Though there has been positive news for British Steel after the Government announced last month that a Turkish buyer is in official talks to buy the business, which went into liquidation in May.

Hydrogen supply and switching

The Government is also providing £40m in funding for 20 projects under its hydrogen supply and industrial fuel switching programmes. The hydrogen supply feasibility projects that have secured funding include a Progressive Energy-led consortium which has received £0.5m to develop and deploy Johnson Matthey’s high-efficiency low carbon hydrogen production process. This couples a gas-heated reformer with an autothermal reformer and will be located at Essar’s refinery in Stanlow.

Writing for The Chemical Engineer’s hydrogen economy series in April, Johnson Matthey’s Principal Process Engineer Bill Cotton said the scheme’s flowsheet had several advantages over rival technologies including that the reforming reaction is conducted at higher temperature so converts more methane to hydrogen. 

ITM Power has also received £0.5 to for a feasibility study to design low-cost 5 MW polymer electrolyte membrane (PEM) modules and a semi-automated manufacturing facility to produce them.
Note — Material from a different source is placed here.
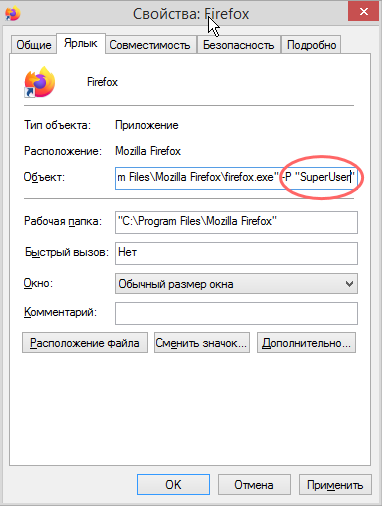This screenshot has height=506, width=382.
Task: Confirm with the OK button
Action: [x=173, y=485]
These would be combined to produce 100 MW+ electrolysers systems for bulk, low-cost production of hydrogen.

Other projects that have been funded include the HySpirits project which aims to use hydrogen to supply low-carbon heat for gin distillation; and the Dolphyn project aiming to produce hydrogen from water by mounting electrolysers on floating wind turbines to produce hydrogen.

UK Climate Minister Lord Duncan said: “Developing hydrogen technology has the potential to not only reduce emissions from industry, but could also help us seize the opportunities of the global shift to cleaner economies – with the prize of up 2m jobs and £170bn of annual exports by 2030.”